-- What is expected --
Exact reproduction is required for the lines below starting at the line with "Click the importance marker icon beside Inbox" and ending at the line with "How do I perform: Click", both included. No other lines, and no pictures.
[[ Data provided, beginning ]]
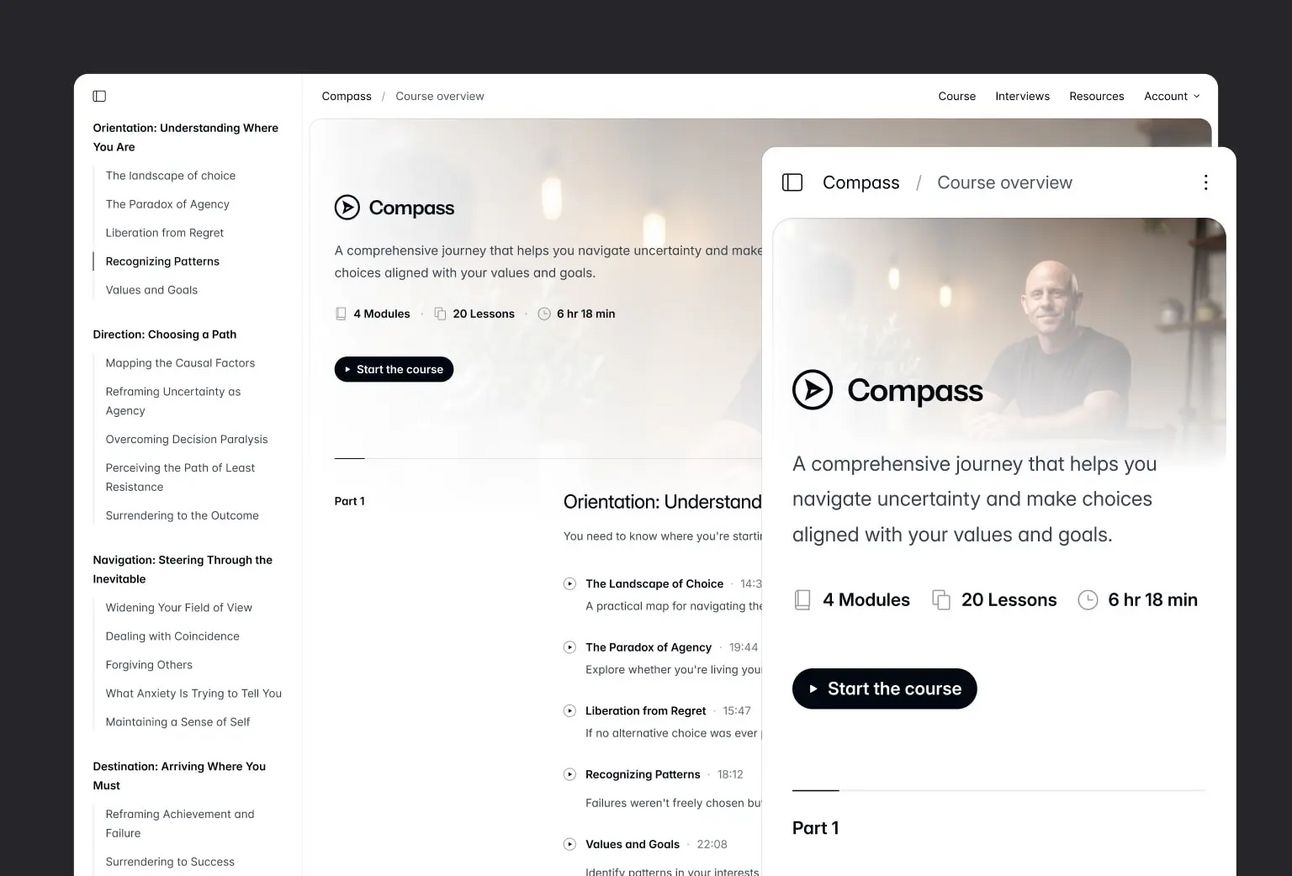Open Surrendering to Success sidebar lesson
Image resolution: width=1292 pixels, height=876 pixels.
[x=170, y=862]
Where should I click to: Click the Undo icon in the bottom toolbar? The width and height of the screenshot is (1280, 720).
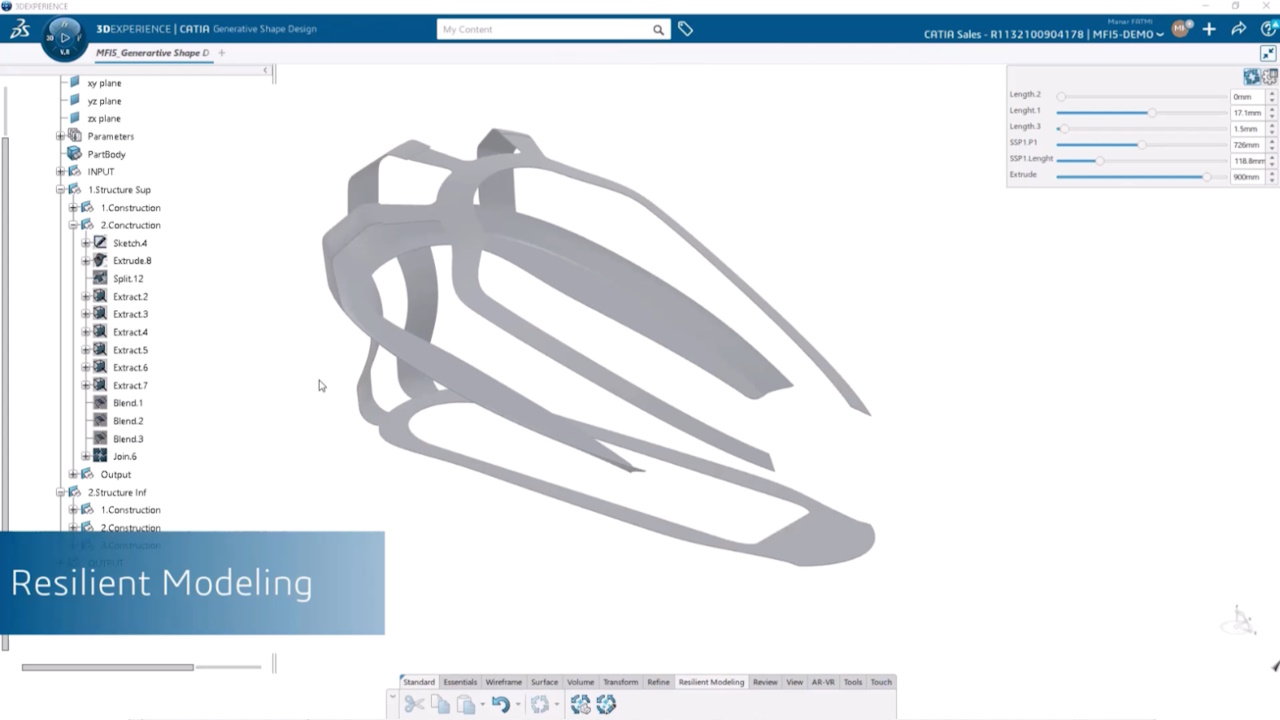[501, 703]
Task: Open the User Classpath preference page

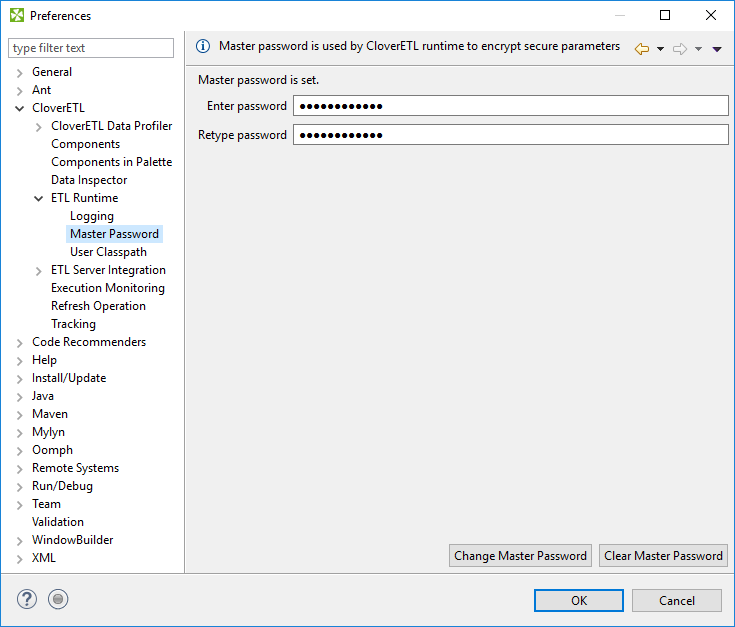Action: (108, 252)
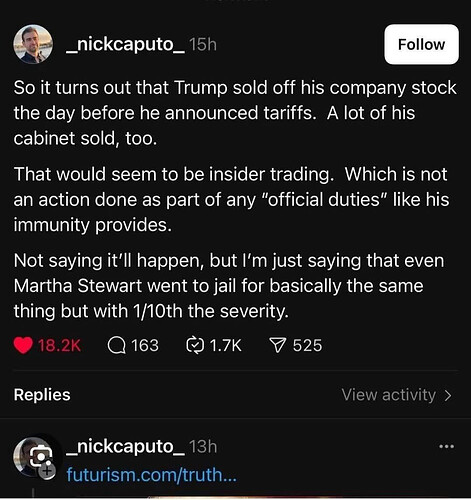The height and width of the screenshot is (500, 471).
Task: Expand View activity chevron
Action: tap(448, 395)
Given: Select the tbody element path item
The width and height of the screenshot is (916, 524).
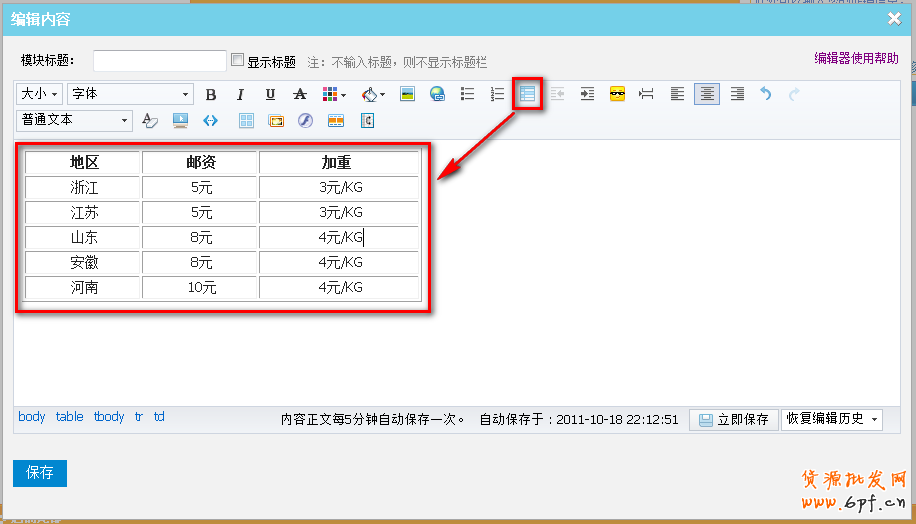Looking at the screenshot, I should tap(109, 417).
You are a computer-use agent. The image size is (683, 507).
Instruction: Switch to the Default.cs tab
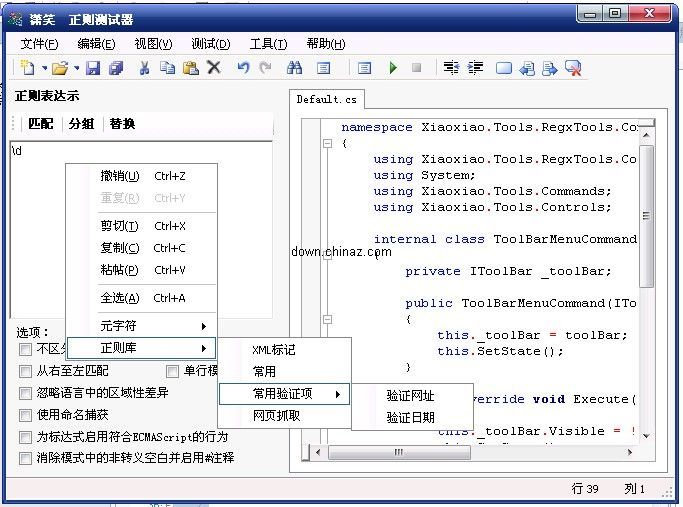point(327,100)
[[ Data provided, end ]]
[[ Data provided, beginning ]]
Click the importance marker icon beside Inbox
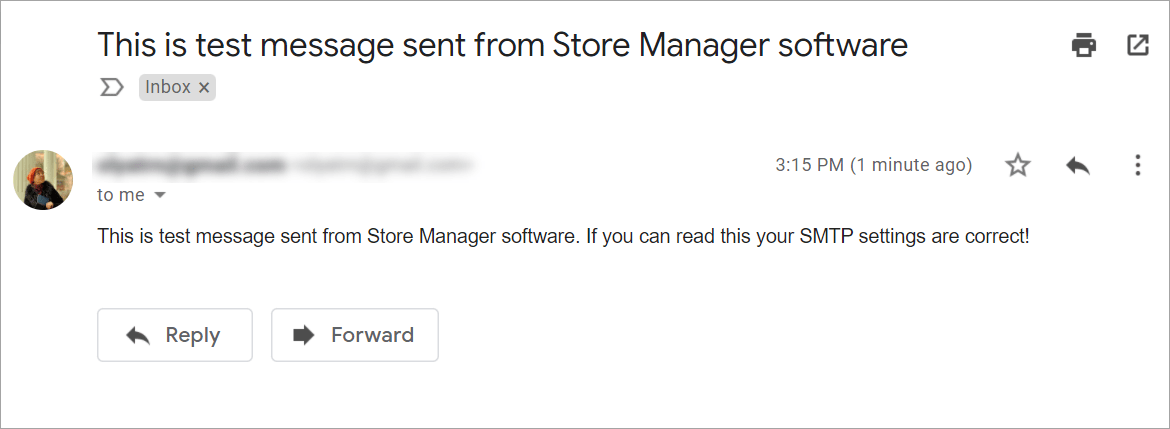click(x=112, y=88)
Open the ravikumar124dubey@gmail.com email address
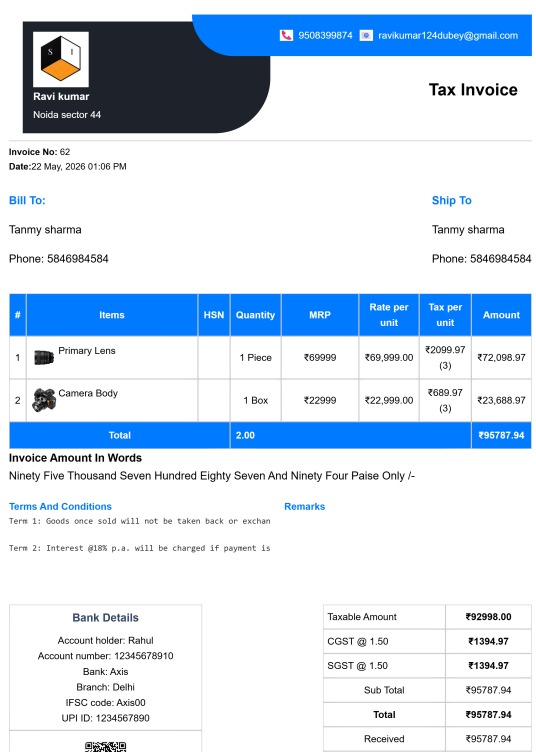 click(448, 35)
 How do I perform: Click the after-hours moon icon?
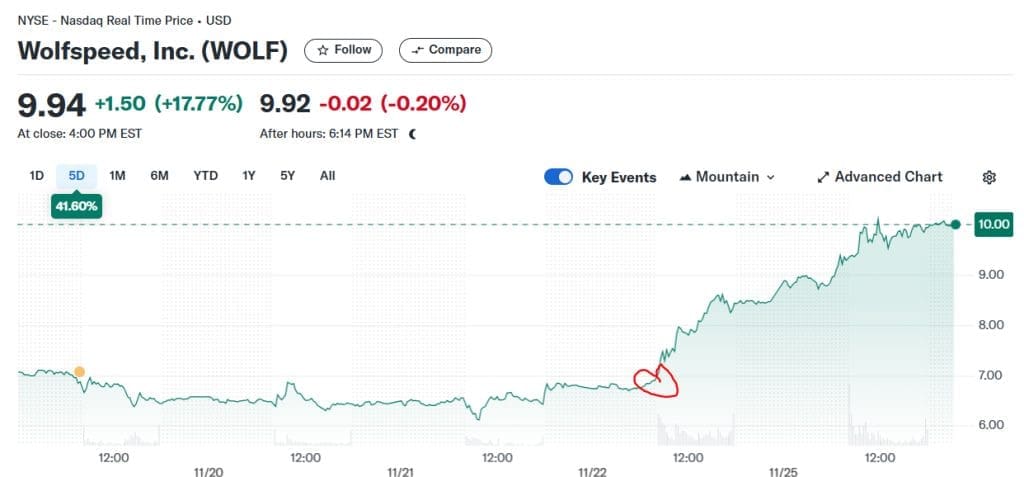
[[ Data provided, end ]]
[[ Data provided, beginning ]]
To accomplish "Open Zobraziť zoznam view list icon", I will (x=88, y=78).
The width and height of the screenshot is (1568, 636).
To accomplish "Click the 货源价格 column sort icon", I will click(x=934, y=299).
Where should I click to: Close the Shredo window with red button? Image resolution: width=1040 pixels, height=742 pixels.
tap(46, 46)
[[ Data provided, end ]]
-- Written solution --
Click the importance marker icon beside Inbox
click(x=112, y=88)
Open the ravikumar124dubey@gmail.com email address
 click(448, 35)
 How do I perform: Click the after-hours moon icon?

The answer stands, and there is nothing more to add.